Rund um das Runde

Rund um das Runde

Pierre Robert (Groupe Michelin), Thorsten Bartosch, Klaus Kauermann (beide Magna Steyr Engineering Austria), Arno Eichberger (TU Graz), Saburo Miyabe (Goodyear Dunlop Tires Germany), Roland Spielhofer (AIT), Robert Pfenning (Pirelli Deutschland GmbH), Mirco Brodthage (Semperit Reifen Ges.m.b.H.), Bernd Hartmann, Thomas Schulze (beide Continental AG), Niko Kessler (Pirelli Deutschland GmbH), Friedrich Eppel (ÖAMTC)

Entwicklungen und Zukunft des Systems aus Reifen, Rad, Fahrwerk und Elektronik standen im Mittelpunkt des 16. Symposiums Reifen und Fahrwerk

Im Zusammenspiel aller Akteure sind Fortschritte am besten möglich. In seinem Fazit am Ende des Symposiums, das heuer unter dem Motto "Die Zukunft im Griff" stand, führte Dipl.-Kfm. Mirco Brodthage, Geschäftsführer Semperit Reifen GmbH, diesen Gedanken ins Treffen. Kooperationen mehrerer Player hätten bestehende Systeme wie ABS ermöglicht, sie würdenauch künftige wie den intelligenten Reifen ermöglichen -und nicht zuletzt auch die Realisierung der "Vision Zero" des Continental-Konzerns -also das Ziel, die Zahl der Verkehrstoten auf null zu reduzieren.

Gegebenes Material.
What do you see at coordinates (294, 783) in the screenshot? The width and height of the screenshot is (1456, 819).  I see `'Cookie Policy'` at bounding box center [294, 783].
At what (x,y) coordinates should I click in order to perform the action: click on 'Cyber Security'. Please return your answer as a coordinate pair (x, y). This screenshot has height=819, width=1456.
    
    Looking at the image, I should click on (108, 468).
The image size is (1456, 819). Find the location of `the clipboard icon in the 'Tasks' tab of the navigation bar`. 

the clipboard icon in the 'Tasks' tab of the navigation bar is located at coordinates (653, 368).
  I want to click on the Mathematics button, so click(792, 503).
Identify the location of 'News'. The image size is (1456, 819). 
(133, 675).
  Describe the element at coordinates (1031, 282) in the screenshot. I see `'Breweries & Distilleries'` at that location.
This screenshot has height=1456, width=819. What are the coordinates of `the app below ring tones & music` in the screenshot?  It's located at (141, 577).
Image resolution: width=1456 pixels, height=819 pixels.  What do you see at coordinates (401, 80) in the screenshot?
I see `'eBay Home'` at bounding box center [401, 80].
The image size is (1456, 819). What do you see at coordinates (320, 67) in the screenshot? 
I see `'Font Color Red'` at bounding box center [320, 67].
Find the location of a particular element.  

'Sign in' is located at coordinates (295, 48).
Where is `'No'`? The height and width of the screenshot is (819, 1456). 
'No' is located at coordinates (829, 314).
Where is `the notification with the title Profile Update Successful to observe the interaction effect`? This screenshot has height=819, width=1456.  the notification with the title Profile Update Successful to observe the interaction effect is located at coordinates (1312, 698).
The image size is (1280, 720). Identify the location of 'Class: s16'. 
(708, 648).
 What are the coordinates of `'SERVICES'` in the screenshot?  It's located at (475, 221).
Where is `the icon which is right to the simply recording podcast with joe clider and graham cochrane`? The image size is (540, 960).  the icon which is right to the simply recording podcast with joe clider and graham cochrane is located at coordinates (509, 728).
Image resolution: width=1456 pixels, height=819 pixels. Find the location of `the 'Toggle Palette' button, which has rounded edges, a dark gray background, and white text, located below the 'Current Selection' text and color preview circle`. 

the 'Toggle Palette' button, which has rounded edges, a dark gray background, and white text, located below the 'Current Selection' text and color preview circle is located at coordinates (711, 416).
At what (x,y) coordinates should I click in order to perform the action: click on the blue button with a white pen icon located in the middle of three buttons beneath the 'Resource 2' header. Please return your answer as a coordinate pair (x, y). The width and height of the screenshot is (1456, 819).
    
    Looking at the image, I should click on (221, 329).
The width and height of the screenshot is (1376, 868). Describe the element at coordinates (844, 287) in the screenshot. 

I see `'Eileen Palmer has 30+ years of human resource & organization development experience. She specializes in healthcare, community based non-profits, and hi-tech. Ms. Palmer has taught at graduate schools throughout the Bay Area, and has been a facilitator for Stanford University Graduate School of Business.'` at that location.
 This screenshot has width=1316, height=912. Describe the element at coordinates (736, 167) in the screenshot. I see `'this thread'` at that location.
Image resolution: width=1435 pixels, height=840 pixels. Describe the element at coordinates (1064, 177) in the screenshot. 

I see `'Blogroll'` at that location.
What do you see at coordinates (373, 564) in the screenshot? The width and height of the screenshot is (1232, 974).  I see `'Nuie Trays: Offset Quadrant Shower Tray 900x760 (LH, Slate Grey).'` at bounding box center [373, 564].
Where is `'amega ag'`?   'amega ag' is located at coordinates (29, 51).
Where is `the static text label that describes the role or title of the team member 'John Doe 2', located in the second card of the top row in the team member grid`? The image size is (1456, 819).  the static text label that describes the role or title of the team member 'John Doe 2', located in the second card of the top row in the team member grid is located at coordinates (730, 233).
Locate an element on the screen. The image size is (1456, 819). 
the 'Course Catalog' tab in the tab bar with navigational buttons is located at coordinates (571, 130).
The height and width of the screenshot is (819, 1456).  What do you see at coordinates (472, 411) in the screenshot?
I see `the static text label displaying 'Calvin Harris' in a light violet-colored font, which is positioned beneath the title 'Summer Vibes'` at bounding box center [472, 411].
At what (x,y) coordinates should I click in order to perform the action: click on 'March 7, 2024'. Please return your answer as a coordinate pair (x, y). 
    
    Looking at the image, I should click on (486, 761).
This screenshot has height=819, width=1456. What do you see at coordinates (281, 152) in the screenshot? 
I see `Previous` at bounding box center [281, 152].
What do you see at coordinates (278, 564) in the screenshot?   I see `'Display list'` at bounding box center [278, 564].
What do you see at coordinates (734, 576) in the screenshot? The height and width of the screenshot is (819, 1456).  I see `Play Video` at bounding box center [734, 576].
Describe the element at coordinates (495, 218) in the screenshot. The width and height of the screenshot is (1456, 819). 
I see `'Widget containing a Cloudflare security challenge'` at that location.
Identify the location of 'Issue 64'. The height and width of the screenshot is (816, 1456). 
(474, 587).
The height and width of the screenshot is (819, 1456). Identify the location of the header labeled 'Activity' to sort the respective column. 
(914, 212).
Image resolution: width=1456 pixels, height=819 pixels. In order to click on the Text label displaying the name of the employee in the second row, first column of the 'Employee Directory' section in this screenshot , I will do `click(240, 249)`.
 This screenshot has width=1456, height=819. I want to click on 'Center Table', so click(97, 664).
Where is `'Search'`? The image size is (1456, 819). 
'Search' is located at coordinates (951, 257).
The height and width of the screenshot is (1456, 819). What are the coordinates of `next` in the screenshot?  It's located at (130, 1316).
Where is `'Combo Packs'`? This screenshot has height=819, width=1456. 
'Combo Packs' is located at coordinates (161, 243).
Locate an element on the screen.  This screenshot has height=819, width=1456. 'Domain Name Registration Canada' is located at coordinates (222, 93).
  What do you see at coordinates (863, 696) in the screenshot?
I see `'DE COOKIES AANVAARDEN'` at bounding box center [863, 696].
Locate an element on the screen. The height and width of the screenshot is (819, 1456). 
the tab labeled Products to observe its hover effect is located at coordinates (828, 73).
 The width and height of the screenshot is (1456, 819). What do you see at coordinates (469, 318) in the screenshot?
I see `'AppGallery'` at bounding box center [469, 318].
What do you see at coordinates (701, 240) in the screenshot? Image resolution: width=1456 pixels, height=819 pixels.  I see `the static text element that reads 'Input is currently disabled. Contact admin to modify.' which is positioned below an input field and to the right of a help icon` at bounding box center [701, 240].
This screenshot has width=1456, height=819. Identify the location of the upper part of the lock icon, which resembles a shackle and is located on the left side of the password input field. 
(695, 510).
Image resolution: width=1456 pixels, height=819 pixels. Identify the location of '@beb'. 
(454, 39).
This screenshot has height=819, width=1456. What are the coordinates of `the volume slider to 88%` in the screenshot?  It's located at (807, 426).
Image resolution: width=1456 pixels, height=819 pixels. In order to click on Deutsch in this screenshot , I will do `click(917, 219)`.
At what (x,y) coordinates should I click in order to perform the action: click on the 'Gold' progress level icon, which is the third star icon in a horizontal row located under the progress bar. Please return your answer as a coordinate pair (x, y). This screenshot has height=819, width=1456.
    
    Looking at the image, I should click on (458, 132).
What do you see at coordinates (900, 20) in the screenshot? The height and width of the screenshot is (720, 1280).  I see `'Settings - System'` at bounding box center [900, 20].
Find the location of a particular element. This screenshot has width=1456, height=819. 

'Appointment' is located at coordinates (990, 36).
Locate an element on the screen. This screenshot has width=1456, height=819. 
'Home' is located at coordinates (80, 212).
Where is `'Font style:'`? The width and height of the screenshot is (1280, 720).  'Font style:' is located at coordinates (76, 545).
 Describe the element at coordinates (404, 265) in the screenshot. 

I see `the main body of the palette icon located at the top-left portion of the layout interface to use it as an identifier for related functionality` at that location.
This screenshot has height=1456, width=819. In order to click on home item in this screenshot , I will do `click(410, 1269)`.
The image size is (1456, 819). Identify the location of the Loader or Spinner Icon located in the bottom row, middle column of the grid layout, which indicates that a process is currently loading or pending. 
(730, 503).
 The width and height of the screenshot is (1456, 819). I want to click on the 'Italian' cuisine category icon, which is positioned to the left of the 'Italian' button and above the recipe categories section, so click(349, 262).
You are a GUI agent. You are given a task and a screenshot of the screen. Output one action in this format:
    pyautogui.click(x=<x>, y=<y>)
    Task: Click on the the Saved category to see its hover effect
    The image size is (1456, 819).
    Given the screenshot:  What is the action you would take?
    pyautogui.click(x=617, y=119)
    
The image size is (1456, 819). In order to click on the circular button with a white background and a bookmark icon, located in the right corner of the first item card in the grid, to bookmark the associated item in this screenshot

Aufgabe 1. Fasse den Absatz, der mit „Im Zusammenspiel aller Akteure“ beginnt, aus dem Text über das Symposium Reifen und Fahrwerk als kurze Stichpunktliste zusammen, ohne seine wesentlichen Fakten zu verlieren.
Aufgabe 2.
Beantworte anhand des Textes über das Symposium Reifen und Fahrwerk die folgenden Fragen:
(a) Das wievielte Symposium Reifen und Fahrwerk wird beschrieben?
(b) Unter welchem Motto stand das Symposium?
(c) Welches Ziel verfolgt die „Vision Zero“ des Continental-Konzerns?

Lösung 1.
- Fortschritte gelingen am besten im Zusammenspiel aller Akteure.
- Diesen Gedanken betonte Mirco Brodthage, Geschäftsführer der Semperit Reifen GmbH, in seinem Fazit zum Symposium.
- Das Motto des Symposiums lautete „Die Zukunft im Griff“.
- Kooperationen mehrerer Player ermöglichten bestehende Systeme wie ABS.
- Sie sollen auch künftige Systeme wie den intelligenten Reifen ermöglichen.
- Zudem sollen sie zur „Vision Zero“ des Continental-Konzerns beitragen, also zum Ziel, die Zahl der Verkehrstoten auf null zu senken.

Lösung 2.
(a) Es wird das 16. Symposium Reifen und Fahrwerk beschrieben.
(b) Das Symposium stand unter dem Motto „Die Zukunft im Griff“.
(c) Die „Vision Zero“ hat das Ziel, die Zahl der Verkehrstoten auf null zu reduzieren.